> _Brief 1_:
Using the Jawa moped ignition text below, decide whether each statement agrees with it. Give yes or no for each, with the deciding words quoted from the text. (a) The stock thyristor unit is located under the left sidecover. (b) Early 207 models used the "Tranizmo" unit. (c) The signal to the thyristor travels through the red wire.
> _Brief 2_:
Please translate this sentence from the Jawa moped ignition text below into Spanish: "A bad thyristor is indicated by inconsistent or a total lack of spark."
> _Brief 3_:
According to the Jawa moped ignition text below, what three parts does the stock thyristor unit contain?

> _Selected extract_:
Jawa mopeds have garnered a reputation for their unreliable ignition units. Early 207 models employed the terribly unreliable "Tranizmo" unit while most 207s and all 210s were based on the thyristor. These contactlyess electronic ignition units are the forerunners to the modern CDI. The stock thyristor unit is a small black plastic box located under the right sidecover. It contains a diode, a capacitor and the thyristor itself wrapped in insulation. The thyristor is very heat-sensitive and, contained in this insualtion, is prone to burning out. A bad thyristor is indicated by inconsistent or a total lack of spark.
The thyristor is an electronic switch. As the rotor spins a charge (roughly 4V) is built up on the capacitor. Once per revolution (as dicated by timing) a 0.2 V signal is sent via the red wire to the thyristor, which allows the capacitor to discharge into the HT coil and produce spark. If desired, a killswitch can be spliced onto the red wire which will effectively ground the signal circuit.
You will need one of each of the following components:
Soldering of the connections is highly recommended. If you don't know how to solder and don't want to learn, you can use crimp connectors.

> _Records_:
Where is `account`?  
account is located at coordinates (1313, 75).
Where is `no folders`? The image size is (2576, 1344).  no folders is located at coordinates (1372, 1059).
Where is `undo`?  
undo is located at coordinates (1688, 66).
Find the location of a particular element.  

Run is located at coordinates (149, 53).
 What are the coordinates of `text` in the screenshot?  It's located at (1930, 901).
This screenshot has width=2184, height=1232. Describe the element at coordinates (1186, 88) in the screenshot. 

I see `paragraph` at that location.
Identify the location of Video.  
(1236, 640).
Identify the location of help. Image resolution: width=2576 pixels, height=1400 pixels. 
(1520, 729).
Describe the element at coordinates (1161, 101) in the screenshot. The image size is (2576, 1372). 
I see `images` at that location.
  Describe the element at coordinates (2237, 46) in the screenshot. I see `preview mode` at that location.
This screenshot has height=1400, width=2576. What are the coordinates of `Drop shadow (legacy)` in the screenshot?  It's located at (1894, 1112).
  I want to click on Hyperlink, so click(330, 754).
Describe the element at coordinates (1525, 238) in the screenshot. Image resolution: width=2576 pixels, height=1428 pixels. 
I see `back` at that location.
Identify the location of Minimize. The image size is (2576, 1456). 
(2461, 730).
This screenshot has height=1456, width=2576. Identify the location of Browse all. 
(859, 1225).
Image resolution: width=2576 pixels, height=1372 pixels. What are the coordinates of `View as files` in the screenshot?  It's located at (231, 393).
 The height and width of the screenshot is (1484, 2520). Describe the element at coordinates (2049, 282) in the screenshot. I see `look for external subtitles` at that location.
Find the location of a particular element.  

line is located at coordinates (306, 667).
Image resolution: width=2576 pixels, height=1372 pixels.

> _Written reply 1_:
(a) No: "The stock thyristor unit is a small black plastic box located under the right sidecover."
(b) Yes: "Early 207 models employed the terribly unreliable "Tranizmo" unit"
(c) Yes: "a 0.2 V signal is sent via the red wire to the thyristor"

> _Written reply 2_:
Un tiristor defectuoso se manifiesta por una chispa irregular o por la ausencia total de chispa.

> _Written reply 3_:
A diode, a capacitor and the thyristor itself, wrapped in insulation.